今日は少しありきたりな問いから始めよう。子どもの頃の夢は何だっただろうか。私のまわりでは、大統領になるという夢がほとんど定番だった。科学者になりたいという友達もかなりいた。ところで、その夢はいまも持っているだろうか。
現実は夢をつかまえながら大きくなる。輪郭のぼやけた夢の境界に、小さな現実が少しずつ頭をもたげる。現実が大きくなるにつれて、夢の大きさは小さくなっていく。では、小さくなった夢はどこへ行くのだろう。今回取り上げる曲はPyungの「마음의 계절」です。
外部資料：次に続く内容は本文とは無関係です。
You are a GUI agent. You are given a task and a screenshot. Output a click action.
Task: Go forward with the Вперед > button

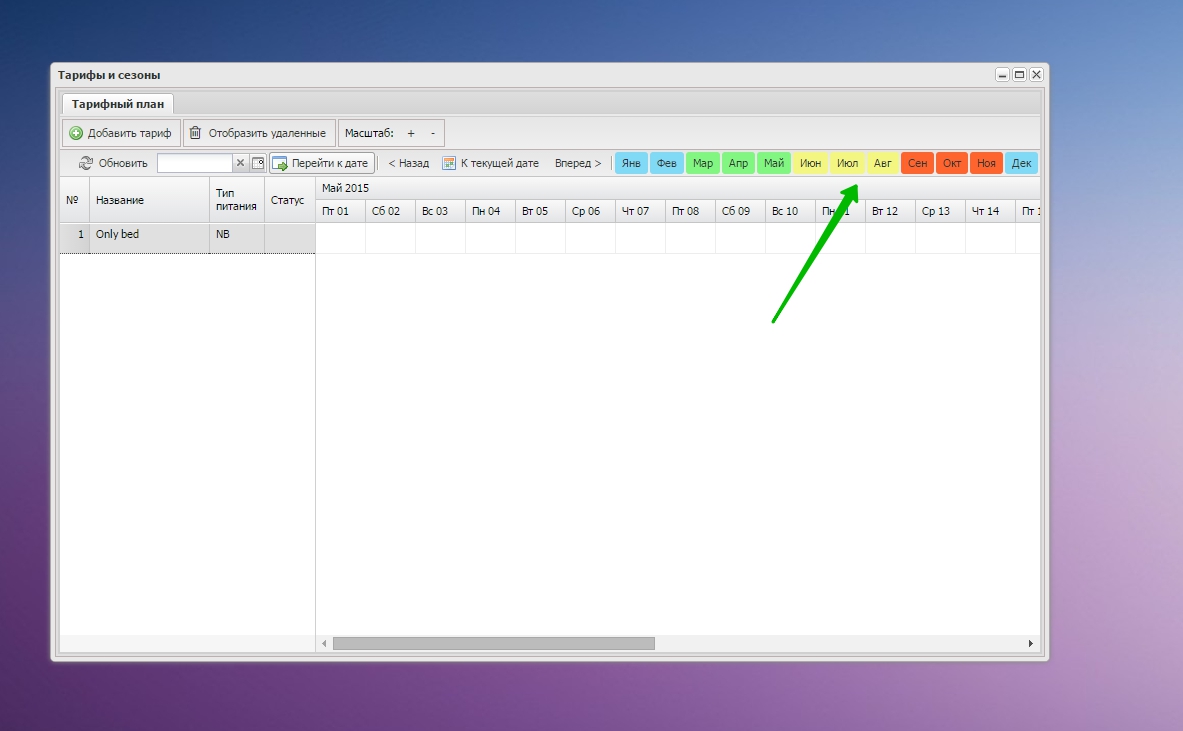point(578,163)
「마음의 계절」は夢についての曲だ。現実につかまった夢は、消えてしまったわけではない。幼い頃を思い出しながら「あの頃はそうだったな」と、その時代の夢を振り返ることもあるだろう。食べたものが私たちの体を作るように、夢もまた現実のどこかに残っている。
現実に疲れた私たちへ慰めを差し出すような、フォークロックを基盤にした穏やかなサウンドも印象的だ。最近、ギターの音がいいと思う曲にはいつもウォン・キムの名前が入っている。どうやら私の好みに合うらしい。
今日はPyungの「마음의 계절」を聴きながら、疲れた心を少し休ませてみてほしい。